The whine of winds through frozen ropes slacken,
The waves keep coming as squall clouds blacken.
The slapping sails strain to hold
A fury that follows behind the cold
And icy blast of mighty Thor’s breath,
Where breakers rise and talk of death.
Sea-soaked sailors upon the reeling mast —
“A storm is just a storm it cannot last,”
The old weathered schooner captain said,
With hardened face and arms of lead.
His old ship bowed before a mighty wave
And slowly sank to her watery grave.

Where does the love of God go
When autumn gales begin to blow?
On stormy nights when northwesters rave,
How noble it is to fight the wind and wave.
So many sailors once had said,
How the lake will never give up her dead.


The Return

The fire was built, well stoked and burning strong,
Lashing out at the swells that leaped and rolled
To pound the shore with a thunderous roar.
His years, so far from youth and now’s just old.

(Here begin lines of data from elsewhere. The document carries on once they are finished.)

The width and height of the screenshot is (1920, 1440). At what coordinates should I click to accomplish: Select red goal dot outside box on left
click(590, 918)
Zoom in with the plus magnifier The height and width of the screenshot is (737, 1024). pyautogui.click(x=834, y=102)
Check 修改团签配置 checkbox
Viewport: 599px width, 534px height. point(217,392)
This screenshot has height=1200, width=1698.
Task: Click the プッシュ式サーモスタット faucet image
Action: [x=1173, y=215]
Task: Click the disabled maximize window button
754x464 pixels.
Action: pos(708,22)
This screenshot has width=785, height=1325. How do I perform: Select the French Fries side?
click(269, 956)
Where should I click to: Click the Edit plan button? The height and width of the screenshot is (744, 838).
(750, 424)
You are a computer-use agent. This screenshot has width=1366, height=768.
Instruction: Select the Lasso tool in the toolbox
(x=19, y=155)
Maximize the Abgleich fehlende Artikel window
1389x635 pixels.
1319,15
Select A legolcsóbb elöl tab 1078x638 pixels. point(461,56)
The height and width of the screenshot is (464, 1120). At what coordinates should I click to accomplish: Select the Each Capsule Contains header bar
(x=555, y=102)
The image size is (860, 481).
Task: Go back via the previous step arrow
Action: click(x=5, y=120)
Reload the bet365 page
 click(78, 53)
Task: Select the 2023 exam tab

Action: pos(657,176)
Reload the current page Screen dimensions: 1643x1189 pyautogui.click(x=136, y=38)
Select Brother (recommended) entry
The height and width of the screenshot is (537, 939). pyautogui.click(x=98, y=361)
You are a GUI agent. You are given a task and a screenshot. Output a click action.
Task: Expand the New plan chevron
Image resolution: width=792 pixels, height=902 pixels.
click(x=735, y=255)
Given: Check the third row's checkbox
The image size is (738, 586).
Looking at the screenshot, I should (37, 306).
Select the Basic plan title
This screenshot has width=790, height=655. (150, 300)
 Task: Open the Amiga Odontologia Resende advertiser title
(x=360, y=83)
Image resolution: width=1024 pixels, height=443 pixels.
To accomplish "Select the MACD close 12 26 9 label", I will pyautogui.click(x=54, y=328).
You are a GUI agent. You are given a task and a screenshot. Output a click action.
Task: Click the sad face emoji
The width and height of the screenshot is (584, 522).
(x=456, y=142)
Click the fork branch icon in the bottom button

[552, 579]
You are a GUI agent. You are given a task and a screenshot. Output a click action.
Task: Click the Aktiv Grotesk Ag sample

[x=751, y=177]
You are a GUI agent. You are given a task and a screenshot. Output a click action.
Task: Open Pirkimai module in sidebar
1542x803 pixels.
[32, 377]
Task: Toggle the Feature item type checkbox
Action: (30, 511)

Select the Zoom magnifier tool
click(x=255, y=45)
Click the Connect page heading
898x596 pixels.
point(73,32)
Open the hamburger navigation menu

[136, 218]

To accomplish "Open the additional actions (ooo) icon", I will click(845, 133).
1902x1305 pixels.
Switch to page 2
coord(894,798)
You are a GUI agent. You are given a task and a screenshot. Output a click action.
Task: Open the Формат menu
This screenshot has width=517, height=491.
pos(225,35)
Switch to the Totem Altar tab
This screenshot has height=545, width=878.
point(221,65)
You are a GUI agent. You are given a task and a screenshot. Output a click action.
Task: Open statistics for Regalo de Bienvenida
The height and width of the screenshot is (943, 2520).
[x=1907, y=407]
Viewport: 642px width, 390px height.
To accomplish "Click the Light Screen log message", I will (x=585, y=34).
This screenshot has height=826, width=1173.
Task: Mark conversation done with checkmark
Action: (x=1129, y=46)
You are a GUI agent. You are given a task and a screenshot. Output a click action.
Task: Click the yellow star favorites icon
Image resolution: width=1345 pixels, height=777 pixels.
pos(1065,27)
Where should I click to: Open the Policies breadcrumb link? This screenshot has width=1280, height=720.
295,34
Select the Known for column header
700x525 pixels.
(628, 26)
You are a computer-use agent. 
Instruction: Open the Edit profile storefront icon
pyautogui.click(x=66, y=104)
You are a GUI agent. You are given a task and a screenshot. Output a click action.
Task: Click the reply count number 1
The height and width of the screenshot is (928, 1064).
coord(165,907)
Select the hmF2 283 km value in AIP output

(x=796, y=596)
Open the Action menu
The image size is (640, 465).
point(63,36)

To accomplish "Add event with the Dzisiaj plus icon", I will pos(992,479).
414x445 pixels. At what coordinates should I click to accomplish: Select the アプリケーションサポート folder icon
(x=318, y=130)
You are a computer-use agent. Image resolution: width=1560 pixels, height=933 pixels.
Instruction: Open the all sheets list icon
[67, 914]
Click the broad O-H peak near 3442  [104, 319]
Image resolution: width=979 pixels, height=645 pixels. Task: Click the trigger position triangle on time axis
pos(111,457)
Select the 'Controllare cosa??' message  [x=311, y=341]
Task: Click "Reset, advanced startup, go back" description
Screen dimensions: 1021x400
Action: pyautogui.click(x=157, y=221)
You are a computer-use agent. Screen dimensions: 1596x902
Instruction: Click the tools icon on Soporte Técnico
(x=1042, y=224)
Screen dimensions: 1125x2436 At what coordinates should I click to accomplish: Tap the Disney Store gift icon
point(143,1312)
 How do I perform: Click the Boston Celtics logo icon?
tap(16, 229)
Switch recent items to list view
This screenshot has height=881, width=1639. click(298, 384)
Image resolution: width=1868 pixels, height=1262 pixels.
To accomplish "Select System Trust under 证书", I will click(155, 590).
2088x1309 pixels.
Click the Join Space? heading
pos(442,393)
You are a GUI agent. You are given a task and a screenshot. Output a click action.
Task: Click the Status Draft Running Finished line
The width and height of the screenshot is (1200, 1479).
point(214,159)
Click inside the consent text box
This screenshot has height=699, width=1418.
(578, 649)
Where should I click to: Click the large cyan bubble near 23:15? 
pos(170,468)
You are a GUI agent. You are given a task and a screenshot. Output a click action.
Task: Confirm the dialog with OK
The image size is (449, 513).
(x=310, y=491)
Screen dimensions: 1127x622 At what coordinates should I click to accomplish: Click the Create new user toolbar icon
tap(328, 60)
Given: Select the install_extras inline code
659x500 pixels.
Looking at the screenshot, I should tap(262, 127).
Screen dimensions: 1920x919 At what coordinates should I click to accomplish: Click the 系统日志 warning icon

A gull out in the cold darkness struggles
To utter its word over the wailing wind.
Once, he thought it heard, but then fell
Silent to the seas familiar din.

So strange to find himself on shore;
The sea made him apart of everywhere .
His boat, a companion like no other
Now is set adrift into smoke and air.

It was late autumn, a favorite season,
He turned his back once more to the old sea,
And left the fire to warm the shore;
He had some other place he ought to be.


   The Fisherman


Out past the lake pitched and rolled,
From her cool breath morning emerged.
Ripples ran the water in purple folds,
Where distant ducks and amber skies converged.

And overhead the same gulls bickered through
The morning’s misty movement. Nets adorn
On cedar racks that glisten with silver dew,
Like a spider’s web in the early morn.

Behind the frame of a wind battered shed,
Through fish-scaled glass, I saw him in mid-chore
Packing nets with strong sea-chapped hands
A seasoned face, like his father’s before.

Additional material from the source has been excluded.